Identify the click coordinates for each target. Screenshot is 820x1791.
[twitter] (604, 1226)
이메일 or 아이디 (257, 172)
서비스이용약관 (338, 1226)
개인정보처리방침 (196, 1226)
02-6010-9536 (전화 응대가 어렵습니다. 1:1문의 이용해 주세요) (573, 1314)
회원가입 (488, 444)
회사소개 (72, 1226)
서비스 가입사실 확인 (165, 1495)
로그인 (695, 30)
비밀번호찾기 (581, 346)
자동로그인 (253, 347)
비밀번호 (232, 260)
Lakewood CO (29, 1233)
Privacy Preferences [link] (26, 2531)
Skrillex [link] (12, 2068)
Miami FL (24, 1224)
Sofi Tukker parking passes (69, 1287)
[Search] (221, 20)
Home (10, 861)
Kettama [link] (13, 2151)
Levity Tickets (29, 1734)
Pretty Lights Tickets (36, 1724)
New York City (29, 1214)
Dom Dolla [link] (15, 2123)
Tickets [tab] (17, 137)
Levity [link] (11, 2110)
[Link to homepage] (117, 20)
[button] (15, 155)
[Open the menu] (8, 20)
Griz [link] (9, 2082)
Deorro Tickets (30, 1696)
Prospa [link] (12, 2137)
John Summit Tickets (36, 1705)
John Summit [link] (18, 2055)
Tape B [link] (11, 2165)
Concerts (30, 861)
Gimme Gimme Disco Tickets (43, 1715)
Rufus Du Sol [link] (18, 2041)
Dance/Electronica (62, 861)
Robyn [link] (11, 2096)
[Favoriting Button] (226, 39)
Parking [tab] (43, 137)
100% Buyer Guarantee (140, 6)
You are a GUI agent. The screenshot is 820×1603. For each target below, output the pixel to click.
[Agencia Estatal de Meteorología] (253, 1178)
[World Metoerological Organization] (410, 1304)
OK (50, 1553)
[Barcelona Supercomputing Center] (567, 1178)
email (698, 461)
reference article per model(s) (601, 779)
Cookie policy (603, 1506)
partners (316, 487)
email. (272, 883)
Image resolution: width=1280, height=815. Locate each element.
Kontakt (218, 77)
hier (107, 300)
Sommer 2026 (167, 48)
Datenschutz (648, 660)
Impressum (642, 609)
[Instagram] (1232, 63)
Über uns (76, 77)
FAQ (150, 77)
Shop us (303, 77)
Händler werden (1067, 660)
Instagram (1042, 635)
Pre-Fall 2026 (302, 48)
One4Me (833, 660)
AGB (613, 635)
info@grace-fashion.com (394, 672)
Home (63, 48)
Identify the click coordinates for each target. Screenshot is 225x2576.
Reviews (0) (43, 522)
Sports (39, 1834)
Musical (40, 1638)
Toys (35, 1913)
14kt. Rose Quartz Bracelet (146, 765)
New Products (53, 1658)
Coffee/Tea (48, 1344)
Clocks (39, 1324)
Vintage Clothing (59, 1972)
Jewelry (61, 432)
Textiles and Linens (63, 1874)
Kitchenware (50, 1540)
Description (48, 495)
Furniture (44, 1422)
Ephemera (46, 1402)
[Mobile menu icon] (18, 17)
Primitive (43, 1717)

--

## [Problem details]
Beginning at the line that holds "Über uns (76, 77)", copy every line through the end of the entries exactly as given, and only those lines.

## [Task output]
Über uns (76, 77)
FAQ (150, 77)
Shop us (303, 77)
Händler werden (1067, 660)
Instagram (1042, 635)
Pre-Fall 2026 (302, 48)
One4Me (833, 660)
AGB (613, 635)
info@grace-fashion.com (394, 672)
Home (63, 48)
Identify the click coordinates for each target. Screenshot is 225x2576.
Reviews (0) (43, 522)
Sports (39, 1834)
Musical (40, 1638)
Toys (35, 1913)
14kt. Rose Quartz Bracelet (146, 765)
New Products (53, 1658)
Coffee/Tea (48, 1344)
Clocks (39, 1324)
Vintage Clothing (59, 1972)
Jewelry (61, 432)
Textiles and Linens (63, 1874)
Kitchenware (50, 1540)
Description (48, 495)
Furniture (44, 1422)
Ephemera (46, 1402)
[Mobile menu icon] (18, 17)
Primitive (43, 1717)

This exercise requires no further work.